Then it’s around the corner. We see the terrier-who-wears-the-Mets-jersey and her daddy and we exchange a couple of head scratches (for the dogs) and bitch about the weather (for the humans) and then go our separate ways.

We see Rusty and Sam, and Sam’s mom whose name always gets lost in the excitement Rusty feels when he sees Scrappy. It might actually be “Patty."

We let the dogs grapple and we chat. When’s Michael coming home seems to be the question of the day. I’m just saying ‘next week,’ when a beagle puppy and his owner, get caught up in the dog mob, and Scrappy, in his enthusiasm for the new smell, walks right into the new dog. Bam!
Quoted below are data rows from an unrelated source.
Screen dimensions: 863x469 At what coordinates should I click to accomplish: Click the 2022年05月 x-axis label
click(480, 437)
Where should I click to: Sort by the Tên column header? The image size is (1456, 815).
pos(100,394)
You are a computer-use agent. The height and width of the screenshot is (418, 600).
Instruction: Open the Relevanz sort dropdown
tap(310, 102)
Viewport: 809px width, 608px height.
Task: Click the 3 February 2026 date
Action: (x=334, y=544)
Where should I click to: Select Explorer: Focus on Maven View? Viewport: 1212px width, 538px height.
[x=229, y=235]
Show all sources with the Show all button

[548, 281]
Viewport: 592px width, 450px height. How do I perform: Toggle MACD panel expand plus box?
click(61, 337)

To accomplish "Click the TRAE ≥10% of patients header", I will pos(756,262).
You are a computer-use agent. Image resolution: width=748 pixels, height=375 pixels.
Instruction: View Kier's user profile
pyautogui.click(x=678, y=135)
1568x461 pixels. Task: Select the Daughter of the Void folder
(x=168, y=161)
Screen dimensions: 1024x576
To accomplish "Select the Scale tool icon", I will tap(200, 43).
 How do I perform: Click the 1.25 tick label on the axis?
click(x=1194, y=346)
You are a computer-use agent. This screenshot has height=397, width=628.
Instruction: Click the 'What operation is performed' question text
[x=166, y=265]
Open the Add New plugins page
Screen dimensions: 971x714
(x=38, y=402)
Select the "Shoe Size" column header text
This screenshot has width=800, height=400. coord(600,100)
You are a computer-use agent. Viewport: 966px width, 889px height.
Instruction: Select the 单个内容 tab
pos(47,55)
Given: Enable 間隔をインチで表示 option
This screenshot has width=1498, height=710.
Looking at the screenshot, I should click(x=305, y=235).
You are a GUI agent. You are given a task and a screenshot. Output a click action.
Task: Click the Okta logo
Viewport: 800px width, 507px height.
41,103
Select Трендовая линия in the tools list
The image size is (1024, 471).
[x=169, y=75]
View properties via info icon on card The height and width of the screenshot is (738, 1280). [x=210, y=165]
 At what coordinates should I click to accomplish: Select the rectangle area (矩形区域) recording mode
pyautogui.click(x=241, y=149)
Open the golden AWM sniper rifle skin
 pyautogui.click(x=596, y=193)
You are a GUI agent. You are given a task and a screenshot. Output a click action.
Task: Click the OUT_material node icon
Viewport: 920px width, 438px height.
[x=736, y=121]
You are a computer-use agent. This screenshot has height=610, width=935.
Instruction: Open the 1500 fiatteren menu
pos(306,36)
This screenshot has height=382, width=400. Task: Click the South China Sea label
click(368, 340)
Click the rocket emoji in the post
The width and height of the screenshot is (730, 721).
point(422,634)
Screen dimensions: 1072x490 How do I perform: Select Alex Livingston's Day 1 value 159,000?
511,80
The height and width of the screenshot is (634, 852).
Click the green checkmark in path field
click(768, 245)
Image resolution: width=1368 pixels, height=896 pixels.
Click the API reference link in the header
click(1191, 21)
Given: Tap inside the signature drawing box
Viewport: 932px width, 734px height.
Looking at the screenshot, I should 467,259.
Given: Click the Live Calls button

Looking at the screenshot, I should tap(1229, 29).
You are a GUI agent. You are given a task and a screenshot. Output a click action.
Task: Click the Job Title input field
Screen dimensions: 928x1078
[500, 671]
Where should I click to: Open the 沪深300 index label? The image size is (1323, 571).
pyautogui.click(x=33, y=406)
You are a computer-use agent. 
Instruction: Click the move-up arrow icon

“Awww,” everyone says together.

“Scrappy’s blind,” I say, by was of explanation. We all look at Scrappy, and repeat, “Awww.”

“How old is he?” Beagle daddy says.

I say he’s only 4.


I’m on a roll, because it looks like Scrappy might start growling at the beagle. “He has a little bit of sight,” I say, and we all look down at Scrappy, happily, deeply smelling the other dog’s butt. Or so he thinks. He’s actually smelling the dog’s leg.


Then there is the inevitable question, “Isn’t there anything you can do?”

When we first got Scrappy, a rescued-dog, I took him to the vet to get a check up. He looked okay to me, but it’s in a the pamphlet, how you should take him to the vet, so I did.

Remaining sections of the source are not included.